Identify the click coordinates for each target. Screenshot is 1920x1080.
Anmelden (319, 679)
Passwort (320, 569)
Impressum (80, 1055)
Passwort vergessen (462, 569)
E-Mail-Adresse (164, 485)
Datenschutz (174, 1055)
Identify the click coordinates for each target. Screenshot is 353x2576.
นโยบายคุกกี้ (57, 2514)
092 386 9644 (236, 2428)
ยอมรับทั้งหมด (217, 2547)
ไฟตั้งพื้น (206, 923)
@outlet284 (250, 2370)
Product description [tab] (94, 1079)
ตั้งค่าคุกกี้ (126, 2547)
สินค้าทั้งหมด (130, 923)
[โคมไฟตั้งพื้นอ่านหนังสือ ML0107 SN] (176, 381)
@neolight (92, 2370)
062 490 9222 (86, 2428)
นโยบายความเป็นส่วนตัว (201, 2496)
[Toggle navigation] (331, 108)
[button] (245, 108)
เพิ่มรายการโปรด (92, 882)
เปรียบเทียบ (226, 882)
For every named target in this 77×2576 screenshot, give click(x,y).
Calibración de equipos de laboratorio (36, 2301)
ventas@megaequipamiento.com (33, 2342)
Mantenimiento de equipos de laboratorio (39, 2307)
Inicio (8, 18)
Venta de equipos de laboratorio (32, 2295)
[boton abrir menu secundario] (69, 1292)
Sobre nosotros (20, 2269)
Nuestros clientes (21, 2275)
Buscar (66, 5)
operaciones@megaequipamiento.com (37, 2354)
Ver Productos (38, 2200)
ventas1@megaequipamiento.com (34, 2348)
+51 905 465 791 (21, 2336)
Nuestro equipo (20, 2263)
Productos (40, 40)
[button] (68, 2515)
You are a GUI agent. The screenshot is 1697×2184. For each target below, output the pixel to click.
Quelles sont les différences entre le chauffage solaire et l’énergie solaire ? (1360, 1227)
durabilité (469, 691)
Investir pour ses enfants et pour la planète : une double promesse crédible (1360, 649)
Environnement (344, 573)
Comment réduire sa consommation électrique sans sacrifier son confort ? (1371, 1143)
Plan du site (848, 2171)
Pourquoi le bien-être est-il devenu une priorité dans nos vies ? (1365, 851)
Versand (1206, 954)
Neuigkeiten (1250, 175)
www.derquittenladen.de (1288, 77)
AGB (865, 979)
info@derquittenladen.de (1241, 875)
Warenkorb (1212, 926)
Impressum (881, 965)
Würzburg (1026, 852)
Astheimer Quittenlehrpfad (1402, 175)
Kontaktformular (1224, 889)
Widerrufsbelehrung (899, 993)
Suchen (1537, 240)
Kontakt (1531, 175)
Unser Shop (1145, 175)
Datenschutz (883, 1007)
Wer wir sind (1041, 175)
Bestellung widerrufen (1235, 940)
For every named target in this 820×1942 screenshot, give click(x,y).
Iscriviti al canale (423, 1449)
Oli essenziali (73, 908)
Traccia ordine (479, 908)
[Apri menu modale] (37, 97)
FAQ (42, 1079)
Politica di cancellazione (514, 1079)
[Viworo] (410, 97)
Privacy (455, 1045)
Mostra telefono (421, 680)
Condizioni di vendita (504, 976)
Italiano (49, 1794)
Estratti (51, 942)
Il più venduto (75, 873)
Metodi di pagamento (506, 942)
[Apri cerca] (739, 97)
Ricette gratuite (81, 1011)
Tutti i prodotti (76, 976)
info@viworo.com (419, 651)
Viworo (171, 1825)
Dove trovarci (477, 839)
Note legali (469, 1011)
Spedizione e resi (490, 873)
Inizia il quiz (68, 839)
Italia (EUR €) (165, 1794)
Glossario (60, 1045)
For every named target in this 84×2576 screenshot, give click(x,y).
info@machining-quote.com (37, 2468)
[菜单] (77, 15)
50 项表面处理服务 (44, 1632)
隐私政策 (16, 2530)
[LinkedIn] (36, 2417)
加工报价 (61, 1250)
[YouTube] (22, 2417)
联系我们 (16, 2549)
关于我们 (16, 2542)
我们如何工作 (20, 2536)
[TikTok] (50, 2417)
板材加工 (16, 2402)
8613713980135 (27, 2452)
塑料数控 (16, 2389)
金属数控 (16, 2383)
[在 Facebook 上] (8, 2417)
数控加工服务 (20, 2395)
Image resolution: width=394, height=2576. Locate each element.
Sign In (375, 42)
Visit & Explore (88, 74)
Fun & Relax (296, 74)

(EXERCISE REQUIREMENTS): Exactly reproduce every line of the records.

(ANSWER TO THIS TASK):
Identify the click coordinates for each target. Screenshot is 1920x1080.
Anmelden (319, 679)
Passwort (320, 569)
Impressum (80, 1055)
Passwort vergessen (462, 569)
E-Mail-Adresse (164, 485)
Datenschutz (174, 1055)
Identify the click coordinates for each target. Screenshot is 353x2576.
นโยบายคุกกี้ (57, 2514)
092 386 9644 (236, 2428)
ยอมรับทั้งหมด (217, 2547)
ไฟตั้งพื้น (206, 923)
@outlet284 (250, 2370)
Product description [tab] (94, 1079)
ตั้งค่าคุกกี้ (126, 2547)
สินค้าทั้งหมด (130, 923)
[โคมไฟตั้งพื้นอ่านหนังสือ ML0107 SN] (176, 381)
@neolight (92, 2370)
062 490 9222 (86, 2428)
นโยบายความเป็นส่วนตัว (201, 2496)
[Toggle navigation] (331, 108)
[button] (245, 108)
เพิ่มรายการโปรด (92, 882)
เปรียบเทียบ (226, 882)
For every named target in this 77×2576 screenshot, give click(x,y).
Calibración de equipos de laboratorio (36, 2301)
ventas@megaequipamiento.com (33, 2342)
Mantenimiento de equipos de laboratorio (39, 2307)
Inicio (8, 18)
Venta de equipos de laboratorio (32, 2295)
[boton abrir menu secundario] (69, 1292)
Sobre nosotros (20, 2269)
Nuestros clientes (21, 2275)
Buscar (66, 5)
operaciones@megaequipamiento.com (37, 2354)
Ver Productos (38, 2200)
ventas1@megaequipamiento.com (34, 2348)
+51 905 465 791 (21, 2336)
Nuestro equipo (20, 2263)
Productos (40, 40)
[button] (68, 2515)
You are a GUI agent. The screenshot is 1697×2184. For each target below, output the pixel to click.
Quelles sont les différences entre le chauffage solaire et l’énergie solaire ? (1360, 1227)
durabilité (469, 691)
Investir pour ses enfants et pour la planète : une double promesse crédible (1360, 649)
Environnement (344, 573)
Comment réduire sa consommation électrique sans sacrifier son confort ? (1371, 1143)
Plan du site (848, 2171)
Pourquoi le bien-être est-il devenu une priorité dans nos vies ? (1365, 851)
Versand (1206, 954)
Neuigkeiten (1250, 175)
www.derquittenladen.de (1288, 77)
AGB (865, 979)
info@derquittenladen.de (1241, 875)
Warenkorb (1212, 926)
Impressum (881, 965)
Würzburg (1026, 852)
Astheimer Quittenlehrpfad (1402, 175)
Kontaktformular (1224, 889)
Widerrufsbelehrung (899, 993)
Suchen (1537, 240)
Kontakt (1531, 175)
Unser Shop (1145, 175)
Datenschutz (883, 1007)
Wer wir sind (1041, 175)
Bestellung widerrufen (1235, 940)
For every named target in this 820×1942 screenshot, give click(x,y).
Iscriviti al canale (423, 1449)
Oli essenziali (73, 908)
Traccia ordine (479, 908)
[Apri menu modale] (37, 97)
FAQ (42, 1079)
Politica di cancellazione (514, 1079)
[Viworo] (410, 97)
Privacy (455, 1045)
Mostra telefono (421, 680)
Condizioni di vendita (504, 976)
Italiano (49, 1794)
Estratti (51, 942)
Il più venduto (75, 873)
Metodi di pagamento (506, 942)
[Apri cerca] (739, 97)
Ricette gratuite (81, 1011)
Tutti i prodotti (76, 976)
info@viworo.com (419, 651)
Viworo (171, 1825)
Dove trovarci (477, 839)
Note legali (469, 1011)
Spedizione e resi (490, 873)
Inizia il quiz (68, 839)
Italia (EUR €) (165, 1794)
Glossario (60, 1045)
For every named target in this 84×2576 screenshot, give click(x,y).
info@machining-quote.com (37, 2468)
[菜单] (77, 15)
50 项表面处理服务 (44, 1632)
隐私政策 (16, 2530)
[LinkedIn] (36, 2417)
加工报价 (61, 1250)
[YouTube] (22, 2417)
联系我们 (16, 2549)
关于我们 (16, 2542)
我们如何工作 (20, 2536)
[TikTok] (50, 2417)
板材加工 (16, 2402)
8613713980135 (27, 2452)
塑料数控 (16, 2389)
金属数控 (16, 2383)
[在 Facebook 上] (8, 2417)
数控加工服务 (20, 2395)
Image resolution: width=394, height=2576. Locate each element.
Sign In (375, 42)
Visit & Explore (88, 74)
Fun & Relax (296, 74)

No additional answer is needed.